Venezuelan baseball player

Francisco Daniel Caraballo (born October 21, 1983) is a Venezuelan former professional baseball first baseman. He played for the Orix Buffaloes of Nippon Professional Baseball (NPB).

==Career==
Caraballo signed with the Houston Astros of Major League Baseball as an amateur free agent. He spent seven years in Minor League Baseball in the Astros' organization. He was promoted to the Class AA Texas League, but did not appear in MLB for the Astros, who released Caraballo during spring training in 2008. Caraballo signed with the Worcester Tornadoes of the Canadian-American Association, an independent baseball league, for the 2008 season.

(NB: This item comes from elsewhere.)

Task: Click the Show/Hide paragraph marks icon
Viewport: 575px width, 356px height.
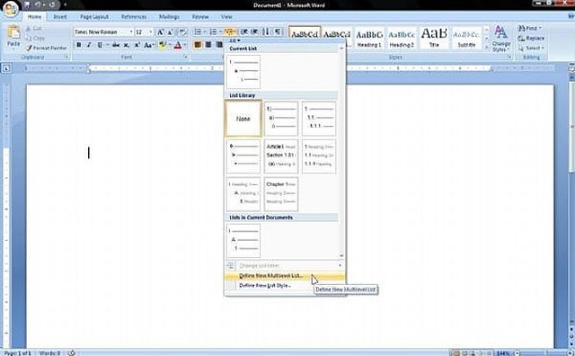Action: pyautogui.click(x=278, y=32)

Caraballo played in the Kyushu Island League, an independent league in Japan, in 2009. He made his NPB debut with Orix in 2010, registering a .242 batting average and seven home runs in 124 at bats across 40 games played. He was limited by injuries in 2011, and was released by Orix. Caraballo played in the Canadian-American Association in 2012. He returned to Japan in 2013, playing for the Gunma Diamond Pegasus of the Baseball Challenge League (BCL), and led the league with 24 home runs and 63 runs batted in (RBIs). He won the BCL Triple Crown in 2014, as he led the league in batting average (.396), home runs (33), and RBIs (87). His 33 home runs and 87 RBIs set BCL single-season records. In 2015, he returned to Orix after a tryout.